(Collection entries)

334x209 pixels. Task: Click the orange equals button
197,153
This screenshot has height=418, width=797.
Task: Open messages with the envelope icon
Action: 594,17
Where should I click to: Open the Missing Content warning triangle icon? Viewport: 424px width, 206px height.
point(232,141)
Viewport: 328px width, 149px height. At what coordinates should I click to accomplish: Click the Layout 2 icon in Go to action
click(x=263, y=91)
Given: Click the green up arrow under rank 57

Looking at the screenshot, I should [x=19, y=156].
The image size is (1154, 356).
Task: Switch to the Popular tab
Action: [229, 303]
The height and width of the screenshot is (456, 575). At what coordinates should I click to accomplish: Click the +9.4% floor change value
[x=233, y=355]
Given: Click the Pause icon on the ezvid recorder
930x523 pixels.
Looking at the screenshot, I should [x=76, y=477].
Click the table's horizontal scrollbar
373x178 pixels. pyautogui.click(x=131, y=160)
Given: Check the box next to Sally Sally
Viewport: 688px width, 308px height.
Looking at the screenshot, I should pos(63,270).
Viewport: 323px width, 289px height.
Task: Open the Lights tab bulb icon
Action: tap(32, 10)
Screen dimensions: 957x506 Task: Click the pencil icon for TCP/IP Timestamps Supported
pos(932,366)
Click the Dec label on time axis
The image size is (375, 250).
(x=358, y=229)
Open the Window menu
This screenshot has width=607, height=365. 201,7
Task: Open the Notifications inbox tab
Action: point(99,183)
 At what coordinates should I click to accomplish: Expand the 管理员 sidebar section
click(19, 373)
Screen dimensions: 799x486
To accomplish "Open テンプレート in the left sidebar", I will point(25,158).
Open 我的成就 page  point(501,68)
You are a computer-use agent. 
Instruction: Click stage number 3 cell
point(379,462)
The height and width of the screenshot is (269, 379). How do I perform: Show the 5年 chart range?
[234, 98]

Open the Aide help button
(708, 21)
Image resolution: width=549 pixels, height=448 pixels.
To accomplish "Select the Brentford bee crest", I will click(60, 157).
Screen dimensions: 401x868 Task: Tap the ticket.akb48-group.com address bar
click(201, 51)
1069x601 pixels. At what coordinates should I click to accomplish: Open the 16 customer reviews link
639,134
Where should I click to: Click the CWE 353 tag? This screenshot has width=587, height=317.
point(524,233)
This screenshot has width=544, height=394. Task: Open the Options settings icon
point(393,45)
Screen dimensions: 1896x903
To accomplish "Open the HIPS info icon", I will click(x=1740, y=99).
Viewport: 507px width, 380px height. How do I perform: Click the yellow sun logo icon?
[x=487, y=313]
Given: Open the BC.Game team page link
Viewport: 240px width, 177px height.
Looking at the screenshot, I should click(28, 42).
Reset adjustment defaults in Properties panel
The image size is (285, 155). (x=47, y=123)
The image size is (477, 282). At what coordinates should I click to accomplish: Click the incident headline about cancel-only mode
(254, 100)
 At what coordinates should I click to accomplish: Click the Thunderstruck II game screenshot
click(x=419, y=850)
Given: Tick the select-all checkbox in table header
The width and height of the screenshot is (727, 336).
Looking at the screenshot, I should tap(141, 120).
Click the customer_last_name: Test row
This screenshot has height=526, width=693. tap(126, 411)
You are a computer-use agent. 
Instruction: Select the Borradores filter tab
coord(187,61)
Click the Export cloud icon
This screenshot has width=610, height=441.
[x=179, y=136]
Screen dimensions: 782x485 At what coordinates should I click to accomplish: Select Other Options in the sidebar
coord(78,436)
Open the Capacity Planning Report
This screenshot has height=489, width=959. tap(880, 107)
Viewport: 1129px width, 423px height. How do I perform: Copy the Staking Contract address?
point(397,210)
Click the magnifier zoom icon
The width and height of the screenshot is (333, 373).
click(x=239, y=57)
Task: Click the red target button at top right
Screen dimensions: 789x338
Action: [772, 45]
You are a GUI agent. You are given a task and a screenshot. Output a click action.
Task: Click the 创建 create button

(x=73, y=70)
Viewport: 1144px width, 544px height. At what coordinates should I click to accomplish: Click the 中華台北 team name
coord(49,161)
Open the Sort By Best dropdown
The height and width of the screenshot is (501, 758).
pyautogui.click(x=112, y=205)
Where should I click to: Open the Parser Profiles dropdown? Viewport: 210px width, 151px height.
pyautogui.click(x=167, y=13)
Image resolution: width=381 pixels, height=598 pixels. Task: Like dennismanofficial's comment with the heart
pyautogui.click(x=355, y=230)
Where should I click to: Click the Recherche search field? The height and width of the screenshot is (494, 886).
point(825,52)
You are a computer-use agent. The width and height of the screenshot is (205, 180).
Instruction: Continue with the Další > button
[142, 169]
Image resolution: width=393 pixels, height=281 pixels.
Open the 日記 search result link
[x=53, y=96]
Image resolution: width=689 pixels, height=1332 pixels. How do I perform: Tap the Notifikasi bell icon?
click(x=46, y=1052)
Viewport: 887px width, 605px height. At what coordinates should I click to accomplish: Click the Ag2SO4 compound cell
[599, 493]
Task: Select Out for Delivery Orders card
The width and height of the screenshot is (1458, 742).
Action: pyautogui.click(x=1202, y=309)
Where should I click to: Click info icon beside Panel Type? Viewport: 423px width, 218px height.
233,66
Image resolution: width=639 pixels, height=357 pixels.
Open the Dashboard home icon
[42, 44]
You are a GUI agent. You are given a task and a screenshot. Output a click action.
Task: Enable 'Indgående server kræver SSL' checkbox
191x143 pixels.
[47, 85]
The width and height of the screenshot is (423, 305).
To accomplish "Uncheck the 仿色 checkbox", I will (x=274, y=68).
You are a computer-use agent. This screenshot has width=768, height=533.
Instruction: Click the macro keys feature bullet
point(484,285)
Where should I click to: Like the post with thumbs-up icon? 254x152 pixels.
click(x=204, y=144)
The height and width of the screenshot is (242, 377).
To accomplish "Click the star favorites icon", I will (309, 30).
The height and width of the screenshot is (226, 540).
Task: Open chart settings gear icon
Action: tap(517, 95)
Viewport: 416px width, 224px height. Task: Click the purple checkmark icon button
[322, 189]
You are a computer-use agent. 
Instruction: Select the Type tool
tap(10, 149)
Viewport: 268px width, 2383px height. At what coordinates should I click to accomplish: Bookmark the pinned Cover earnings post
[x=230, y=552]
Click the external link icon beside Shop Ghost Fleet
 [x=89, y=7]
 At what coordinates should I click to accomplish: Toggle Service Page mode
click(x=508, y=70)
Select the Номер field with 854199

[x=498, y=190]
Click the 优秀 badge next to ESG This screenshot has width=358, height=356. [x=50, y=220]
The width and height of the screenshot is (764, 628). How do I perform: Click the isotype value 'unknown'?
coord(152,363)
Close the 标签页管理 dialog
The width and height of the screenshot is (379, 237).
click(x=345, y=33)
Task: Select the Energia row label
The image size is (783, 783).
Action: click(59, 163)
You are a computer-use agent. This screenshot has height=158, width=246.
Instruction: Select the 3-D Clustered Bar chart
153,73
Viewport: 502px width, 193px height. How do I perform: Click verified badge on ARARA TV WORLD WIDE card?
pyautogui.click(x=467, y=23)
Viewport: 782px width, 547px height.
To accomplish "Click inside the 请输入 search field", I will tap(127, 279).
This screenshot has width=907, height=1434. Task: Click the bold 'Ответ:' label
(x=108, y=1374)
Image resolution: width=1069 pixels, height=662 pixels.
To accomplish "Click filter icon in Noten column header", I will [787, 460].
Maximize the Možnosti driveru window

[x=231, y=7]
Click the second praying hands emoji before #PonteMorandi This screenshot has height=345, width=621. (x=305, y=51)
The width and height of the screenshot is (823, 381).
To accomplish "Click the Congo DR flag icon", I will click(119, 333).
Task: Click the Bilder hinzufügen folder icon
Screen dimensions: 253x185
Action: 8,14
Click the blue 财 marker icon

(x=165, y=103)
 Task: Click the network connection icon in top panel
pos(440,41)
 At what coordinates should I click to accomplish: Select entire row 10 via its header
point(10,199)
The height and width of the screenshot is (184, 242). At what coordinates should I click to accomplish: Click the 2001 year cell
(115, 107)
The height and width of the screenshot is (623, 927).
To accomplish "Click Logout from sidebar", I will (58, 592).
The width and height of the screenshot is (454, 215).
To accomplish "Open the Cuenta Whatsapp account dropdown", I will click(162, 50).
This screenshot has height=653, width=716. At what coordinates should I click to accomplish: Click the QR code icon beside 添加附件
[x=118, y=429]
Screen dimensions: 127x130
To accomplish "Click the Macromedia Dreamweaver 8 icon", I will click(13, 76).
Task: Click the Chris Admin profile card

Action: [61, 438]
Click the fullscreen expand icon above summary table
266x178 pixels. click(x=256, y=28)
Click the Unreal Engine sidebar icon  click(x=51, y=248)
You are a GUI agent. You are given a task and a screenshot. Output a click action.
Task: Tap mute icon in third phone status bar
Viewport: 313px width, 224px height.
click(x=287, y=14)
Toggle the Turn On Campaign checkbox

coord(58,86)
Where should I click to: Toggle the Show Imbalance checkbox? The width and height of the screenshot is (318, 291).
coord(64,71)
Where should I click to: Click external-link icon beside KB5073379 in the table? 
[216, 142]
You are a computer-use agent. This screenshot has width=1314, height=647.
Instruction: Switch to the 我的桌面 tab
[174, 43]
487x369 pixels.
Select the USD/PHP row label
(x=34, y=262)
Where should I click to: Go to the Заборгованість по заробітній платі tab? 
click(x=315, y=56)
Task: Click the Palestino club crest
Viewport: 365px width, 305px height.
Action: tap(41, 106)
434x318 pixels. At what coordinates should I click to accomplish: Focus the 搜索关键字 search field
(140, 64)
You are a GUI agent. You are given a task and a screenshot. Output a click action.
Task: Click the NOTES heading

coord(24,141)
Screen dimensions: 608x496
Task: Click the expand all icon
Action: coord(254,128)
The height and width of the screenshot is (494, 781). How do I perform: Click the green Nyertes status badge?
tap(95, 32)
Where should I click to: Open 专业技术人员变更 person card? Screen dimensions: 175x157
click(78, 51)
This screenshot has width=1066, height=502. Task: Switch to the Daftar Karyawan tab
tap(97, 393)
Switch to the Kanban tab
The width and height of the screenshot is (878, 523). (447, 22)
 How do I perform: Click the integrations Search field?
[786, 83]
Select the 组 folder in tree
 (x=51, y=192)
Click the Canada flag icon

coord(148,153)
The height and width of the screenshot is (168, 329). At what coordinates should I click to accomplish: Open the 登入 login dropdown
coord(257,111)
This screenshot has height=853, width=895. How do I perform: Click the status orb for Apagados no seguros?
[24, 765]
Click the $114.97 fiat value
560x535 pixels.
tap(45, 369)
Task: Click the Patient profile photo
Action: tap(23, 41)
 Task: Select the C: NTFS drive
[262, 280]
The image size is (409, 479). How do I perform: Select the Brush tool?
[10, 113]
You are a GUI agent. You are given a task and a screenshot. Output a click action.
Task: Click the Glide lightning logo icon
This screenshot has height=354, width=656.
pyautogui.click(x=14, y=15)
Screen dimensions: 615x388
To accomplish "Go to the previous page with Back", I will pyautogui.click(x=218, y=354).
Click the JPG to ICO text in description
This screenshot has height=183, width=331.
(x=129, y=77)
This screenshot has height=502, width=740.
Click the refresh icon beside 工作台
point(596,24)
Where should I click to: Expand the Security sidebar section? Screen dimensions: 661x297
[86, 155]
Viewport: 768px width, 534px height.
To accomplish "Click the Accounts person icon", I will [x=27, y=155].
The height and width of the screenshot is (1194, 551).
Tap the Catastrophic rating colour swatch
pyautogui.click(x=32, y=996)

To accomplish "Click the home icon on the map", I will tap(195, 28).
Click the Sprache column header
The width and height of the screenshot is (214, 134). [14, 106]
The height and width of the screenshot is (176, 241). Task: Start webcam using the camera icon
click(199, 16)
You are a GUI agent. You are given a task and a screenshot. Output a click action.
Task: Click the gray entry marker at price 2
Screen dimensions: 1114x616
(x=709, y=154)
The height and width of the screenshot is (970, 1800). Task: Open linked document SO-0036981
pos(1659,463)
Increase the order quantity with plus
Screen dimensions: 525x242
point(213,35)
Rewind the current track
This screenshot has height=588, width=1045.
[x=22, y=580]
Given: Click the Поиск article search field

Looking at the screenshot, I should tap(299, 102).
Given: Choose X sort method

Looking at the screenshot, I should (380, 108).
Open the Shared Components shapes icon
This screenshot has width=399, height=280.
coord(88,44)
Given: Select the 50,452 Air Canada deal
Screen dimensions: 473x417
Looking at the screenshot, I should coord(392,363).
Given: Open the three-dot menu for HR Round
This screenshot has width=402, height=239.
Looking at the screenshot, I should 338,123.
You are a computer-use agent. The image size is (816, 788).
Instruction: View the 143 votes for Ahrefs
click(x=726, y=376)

- WHAT YOU ARE ASKED TO DO: Filter the data for the string "next" and copy every line that has it.

- WRITTEN SOLUTION:
Given: Check the box next to Sally Sally
Click the 优秀 badge next to ESG This screenshot has width=358, height=356. [x=50, y=220]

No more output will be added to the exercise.